● **Stored items**
::::::
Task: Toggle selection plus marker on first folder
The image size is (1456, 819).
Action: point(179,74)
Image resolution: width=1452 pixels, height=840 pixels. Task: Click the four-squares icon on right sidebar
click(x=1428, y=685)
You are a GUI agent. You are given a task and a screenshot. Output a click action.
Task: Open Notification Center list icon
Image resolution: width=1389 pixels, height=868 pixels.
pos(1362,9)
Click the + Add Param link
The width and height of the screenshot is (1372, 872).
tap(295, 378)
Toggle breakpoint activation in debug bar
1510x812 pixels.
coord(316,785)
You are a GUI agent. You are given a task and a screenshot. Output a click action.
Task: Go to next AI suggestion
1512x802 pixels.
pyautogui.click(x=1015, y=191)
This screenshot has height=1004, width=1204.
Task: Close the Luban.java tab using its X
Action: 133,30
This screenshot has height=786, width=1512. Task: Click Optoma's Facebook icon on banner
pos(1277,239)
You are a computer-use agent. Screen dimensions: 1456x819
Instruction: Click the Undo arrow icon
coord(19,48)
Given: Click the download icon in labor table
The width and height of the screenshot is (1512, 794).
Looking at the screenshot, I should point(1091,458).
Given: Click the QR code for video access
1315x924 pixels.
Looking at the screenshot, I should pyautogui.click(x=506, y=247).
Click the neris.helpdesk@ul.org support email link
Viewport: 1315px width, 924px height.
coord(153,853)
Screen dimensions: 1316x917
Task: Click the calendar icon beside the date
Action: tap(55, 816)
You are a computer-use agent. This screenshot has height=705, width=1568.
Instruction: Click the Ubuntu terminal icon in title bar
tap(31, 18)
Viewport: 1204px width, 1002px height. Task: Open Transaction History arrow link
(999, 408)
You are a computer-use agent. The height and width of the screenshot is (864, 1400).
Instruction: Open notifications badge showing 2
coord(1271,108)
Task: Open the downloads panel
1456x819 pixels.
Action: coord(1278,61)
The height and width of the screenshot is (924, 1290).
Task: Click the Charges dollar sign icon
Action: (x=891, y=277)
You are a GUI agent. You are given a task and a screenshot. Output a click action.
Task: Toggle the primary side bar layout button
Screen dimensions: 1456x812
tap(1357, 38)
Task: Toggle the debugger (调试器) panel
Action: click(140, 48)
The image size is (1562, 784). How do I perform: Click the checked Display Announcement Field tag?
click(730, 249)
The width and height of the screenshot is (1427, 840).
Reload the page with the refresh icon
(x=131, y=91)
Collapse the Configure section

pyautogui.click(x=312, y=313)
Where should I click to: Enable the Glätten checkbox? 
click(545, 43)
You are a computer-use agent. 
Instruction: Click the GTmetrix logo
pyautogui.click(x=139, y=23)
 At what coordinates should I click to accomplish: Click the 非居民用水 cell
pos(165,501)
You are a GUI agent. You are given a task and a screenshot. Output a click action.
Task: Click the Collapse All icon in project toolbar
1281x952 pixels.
::::::
● **ASSIGNMENT**
Every entry above must be reproduced word for word.

● **OUTPUT FOR THIS EXERCISE**
Task: Toggle selection plus marker on first folder
The image size is (1456, 819).
Action: point(179,74)
Image resolution: width=1452 pixels, height=840 pixels. Task: Click the four-squares icon on right sidebar
click(x=1428, y=685)
You are a GUI agent. You are given a task and a screenshot. Output a click action.
Task: Open Notification Center list icon
Image resolution: width=1389 pixels, height=868 pixels.
pos(1362,9)
Click the + Add Param link
The width and height of the screenshot is (1372, 872).
tap(295, 378)
Toggle breakpoint activation in debug bar
1510x812 pixels.
coord(316,785)
You are a GUI agent. You are given a task and a screenshot. Output a click action.
Task: Go to next AI suggestion
1512x802 pixels.
pyautogui.click(x=1015, y=191)
This screenshot has height=1004, width=1204.
Task: Close the Luban.java tab using its X
Action: 133,30
This screenshot has height=786, width=1512. Task: Click Optoma's Facebook icon on banner
pos(1277,239)
You are a computer-use agent. Screen dimensions: 1456x819
Instruction: Click the Undo arrow icon
coord(19,48)
Given: Click the download icon in labor table
The width and height of the screenshot is (1512, 794).
Looking at the screenshot, I should point(1091,458).
Given: Click the QR code for video access
1315x924 pixels.
Looking at the screenshot, I should pyautogui.click(x=506, y=247).
Click the neris.helpdesk@ul.org support email link
Viewport: 1315px width, 924px height.
coord(153,853)
Screen dimensions: 1316x917
Task: Click the calendar icon beside the date
Action: tap(55, 816)
You are a computer-use agent. This screenshot has height=705, width=1568.
Instruction: Click the Ubuntu terminal icon in title bar
tap(31, 18)
Viewport: 1204px width, 1002px height. Task: Open Transaction History arrow link
(999, 408)
You are a computer-use agent. The height and width of the screenshot is (864, 1400).
Instruction: Open notifications badge showing 2
coord(1271,108)
Task: Open the downloads panel
1456x819 pixels.
Action: coord(1278,61)
The height and width of the screenshot is (924, 1290).
Task: Click the Charges dollar sign icon
Action: (x=891, y=277)
You are a GUI agent. You are given a task and a screenshot. Output a click action.
Task: Toggle the primary side bar layout button
Screen dimensions: 1456x812
tap(1357, 38)
Task: Toggle the debugger (调试器) panel
Action: click(140, 48)
The image size is (1562, 784). How do I perform: Click the checked Display Announcement Field tag?
click(730, 249)
The width and height of the screenshot is (1427, 840).
Reload the page with the refresh icon
(x=131, y=91)
Collapse the Configure section

pyautogui.click(x=312, y=313)
Where should I click to: Enable the Glätten checkbox? 
click(545, 43)
You are a computer-use agent. 
Instruction: Click the GTmetrix logo
pyautogui.click(x=139, y=23)
 At what coordinates should I click to accomplish: Click the 非居民用水 cell
pos(165,501)
You are a GUI agent. You are given a task and a screenshot. Output a click action.
Task: Click the Collapse All icon in project toolbar
1281x952 pixels.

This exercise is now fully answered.